Definition of Knowledge Management

Definition of Knowledge Management

Have you ever heard the saying, “Knowledge is Power?” In business, the knowledge that your organization holds can act as a competitive edge and an important asset. This is why knowledge management (KM), while a relatively nascent field, is crucial to a company’s success.

KM is often defined as an integrated approach of “identifying, capturing, evaluating, retrieving, and sharing all of an enterprise’s information assets.”

What is knowledge management?

Online Community Forums, Learning Management Systems, or Customer Service Knowledge Bases are all examples of Knowledge Management Systems.

When an employee leaves an organization, they take with them their:

  • Knowledge
  • Expertise
  • Experience
  • Contacts

This means everything from their skills to their network and relationships is gone.

This loss can impact organizational output and cause a disruption in productivity.

Knowledge management attempts to prevent these losses by ensuring that internal information is captured, shared, and stored across an organization.

Companies lose billions of dollars each year because they fail to properly manage their knowledge structures. It’s no wonder this field has grown in interest and financial investment.

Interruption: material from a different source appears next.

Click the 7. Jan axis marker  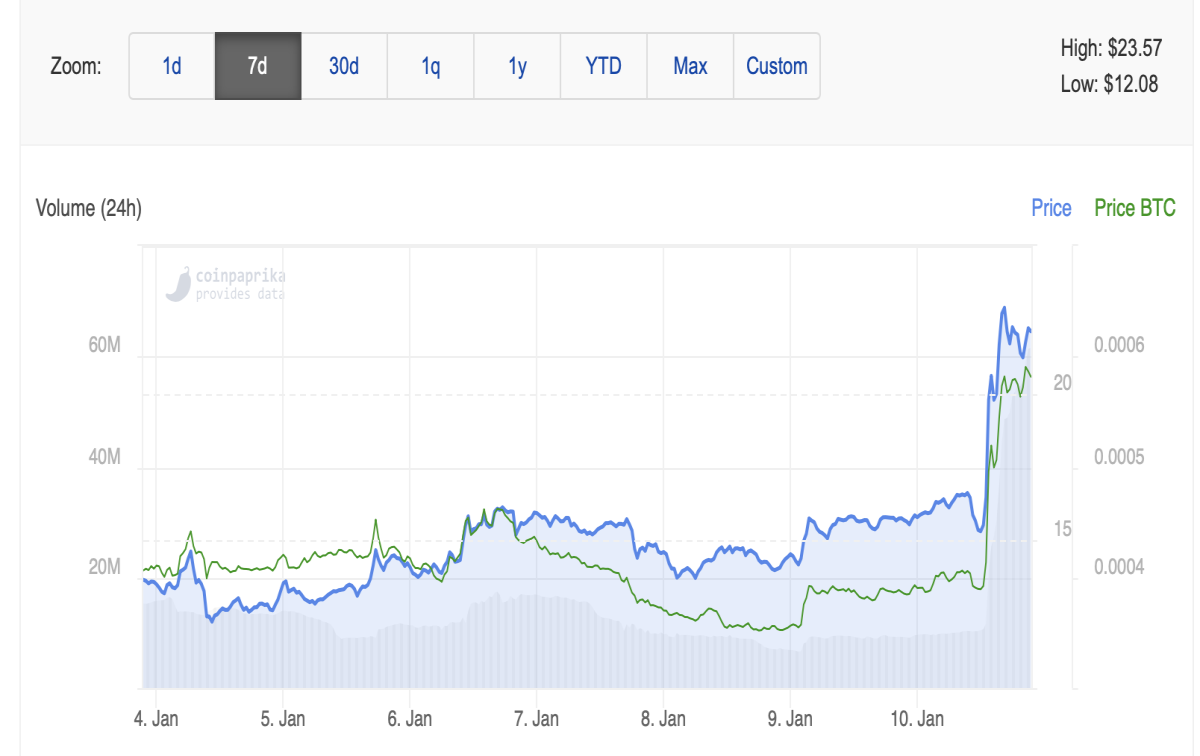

Why is knowledge management important to small businesses

When an organization has strong KM practices in place, they can reap the benefits of:

  • Improved decision-making: When making decisions, companies often collect pertinent information and then evaluate it to guide their thinking. When decision-makers have access to accurate, relevant, and curated data, they can make sound decisions much more quickly and confidently.
  • Innovation: In order to stay competitive, companies must always be looking toward innovation. Access to historical data is the foundation of innovation—having the data around what has or has not worked in the past helps direct change for the future. When organizations can quickly look back and get a clear picture, they can build on that to create new information. Being able to share knowledge and information across the world and remotely is also necessary for brainstorming and collaborative work. Companies that are unable to properly share information across borders make it difficult for their employees to collaborate.
  • Succession planning: When a leader leaves your organization, they take their expertise with them. Having their subject matter expertise intentionally documented in some kind of knowledge base helps with continuity when someone moves on from an organization.

Knowledge management helps codify their “know-how” and protects a company from significant disruptions in managing processes.

What is the history of knowledge management?

The concept and the terminology of KM have been traced back to the early days of the management consulting community. Consulting companies were the first to build tools like:

  • Intranets
  • Expert locators
  • Dashboards

Realizing these internal tools’ value, they began to market them to other organizations.

Consulting agencies began developing the field, tools, and best practices of knowledge management to their clients, and this was how KM was born in the 90s!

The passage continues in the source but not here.